_TASK_. An exact repeat is needed of the lines from the one with "Task: Click the red start marker on timeline" through the last line of the data below. Please omit the pictures.

_RECORDS SUPPLIED_.
────────

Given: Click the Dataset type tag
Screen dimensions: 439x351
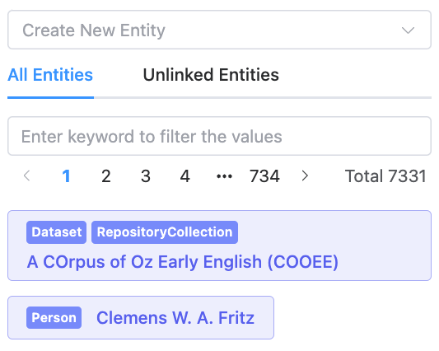Looking at the screenshot, I should [x=56, y=232].
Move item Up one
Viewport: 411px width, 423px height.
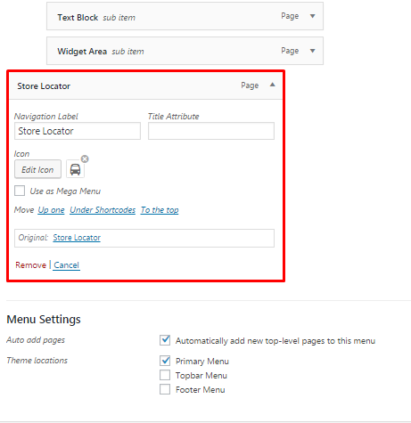coord(51,210)
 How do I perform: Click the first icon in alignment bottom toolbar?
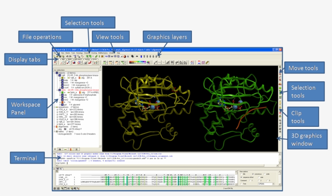[x=55, y=188]
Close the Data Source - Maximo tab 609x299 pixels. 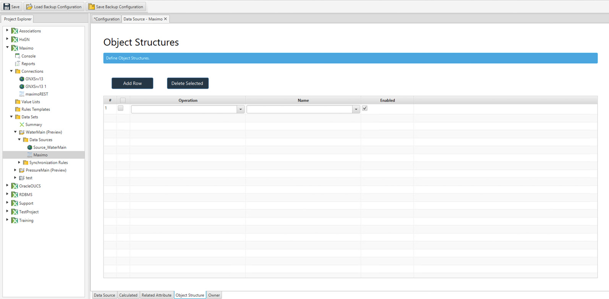[x=165, y=19]
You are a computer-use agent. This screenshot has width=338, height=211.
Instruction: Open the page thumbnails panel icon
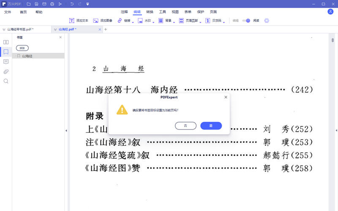[x=6, y=42]
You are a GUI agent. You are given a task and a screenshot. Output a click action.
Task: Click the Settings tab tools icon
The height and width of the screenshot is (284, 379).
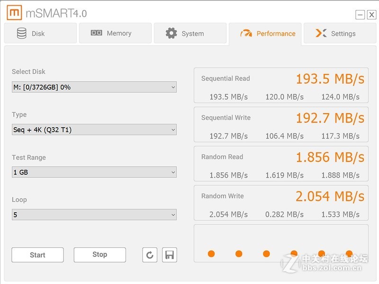321,33
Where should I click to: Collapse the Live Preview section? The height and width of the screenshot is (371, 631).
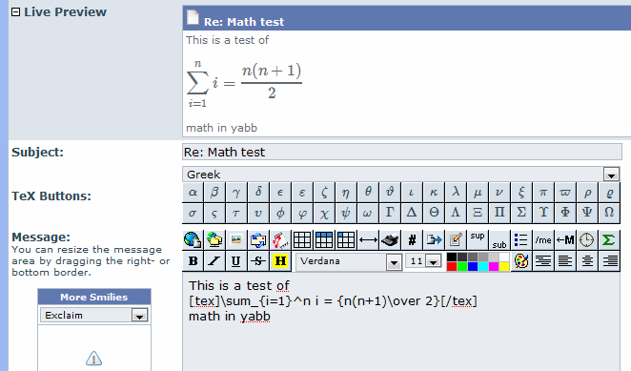pos(15,12)
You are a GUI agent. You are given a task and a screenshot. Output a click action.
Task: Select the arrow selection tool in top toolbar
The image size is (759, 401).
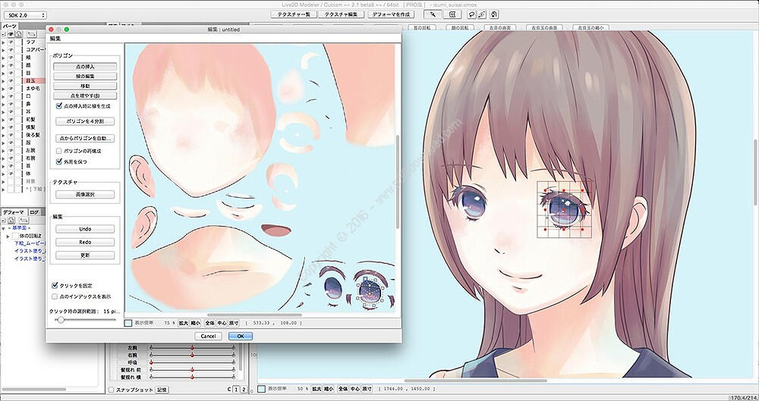[433, 14]
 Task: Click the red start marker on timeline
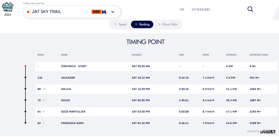point(25,66)
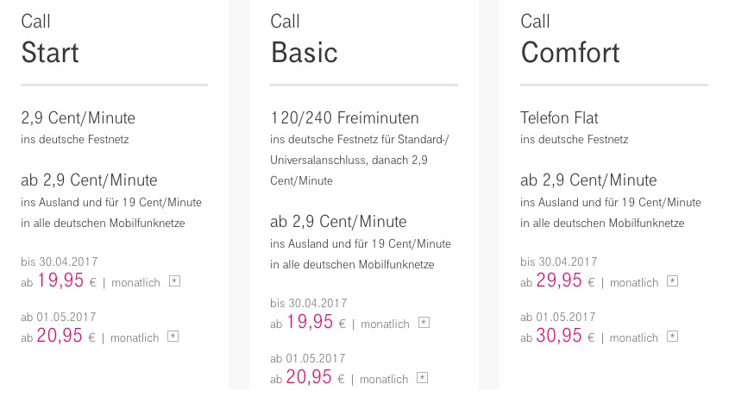Screen dimensions: 729x397
Task: Open footnote icon next to Basic 20,95 €
Action: click(423, 378)
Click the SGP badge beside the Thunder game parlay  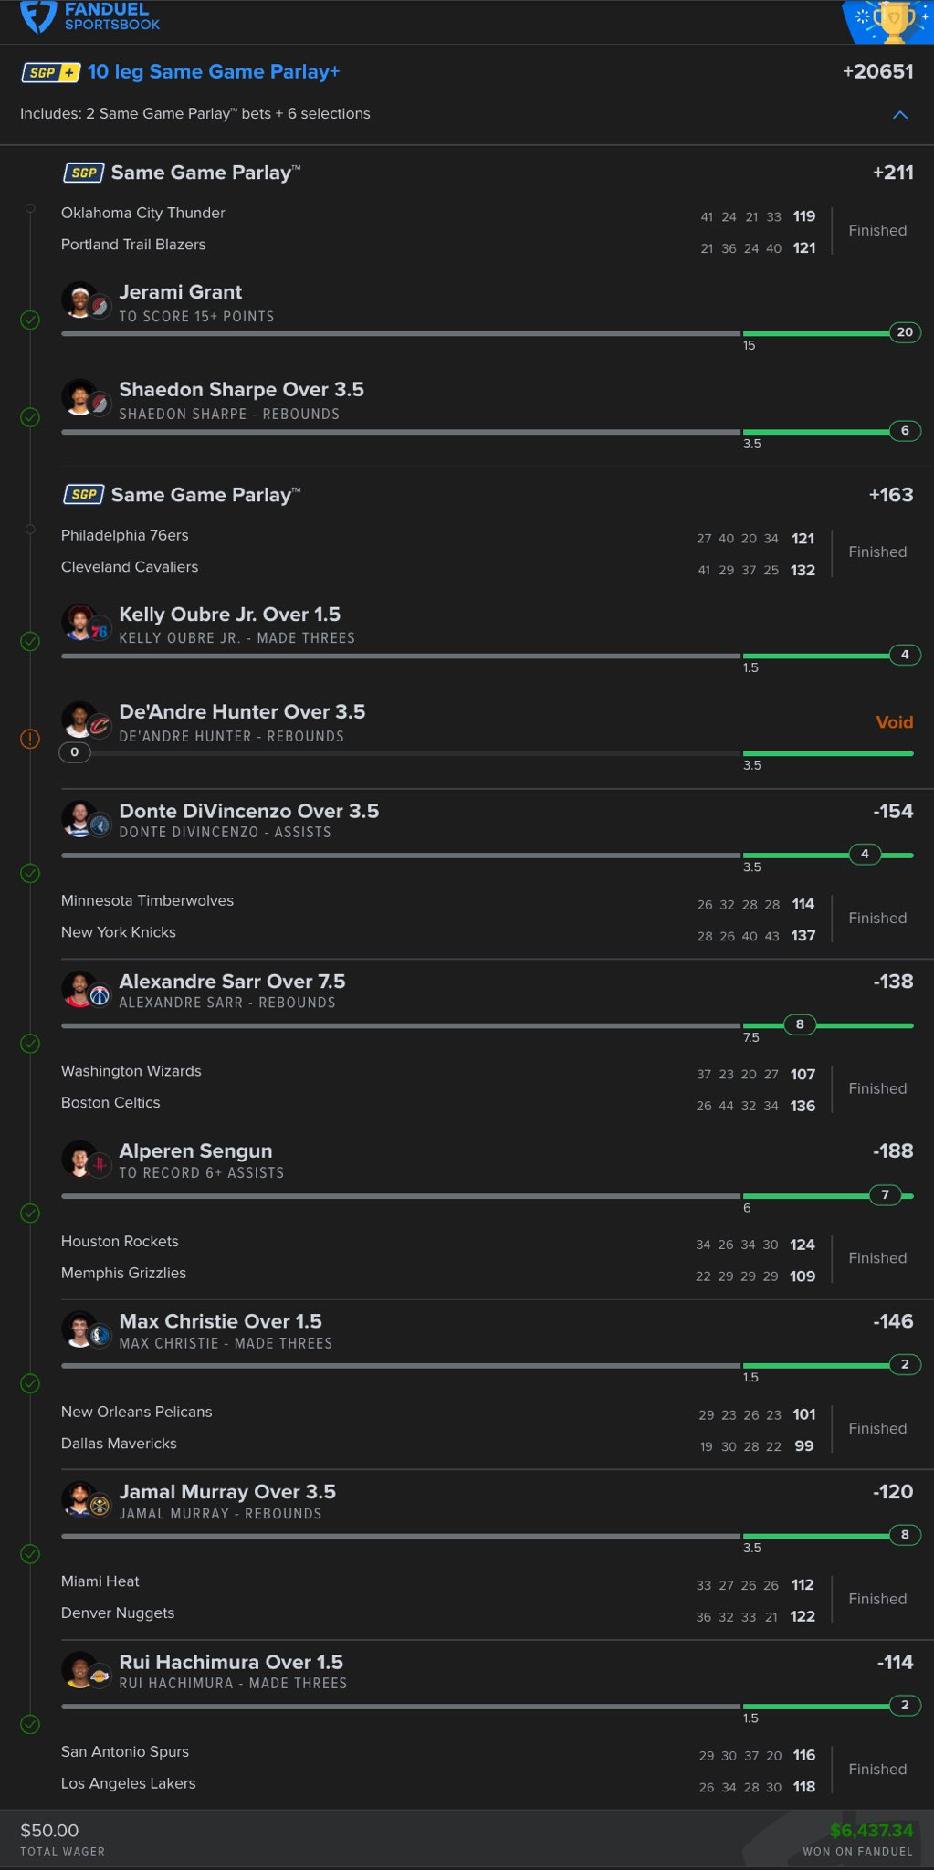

────────

_RESPONSE TO THE EXERCISE_.
 Task: Click the red start marker on timeline
point(25,66)
Screen dimensions: 729x397
Task: Open footnote icon next to Basic 20,95 €
Action: click(423, 378)
Click the SGP badge beside the Thunder game parlay  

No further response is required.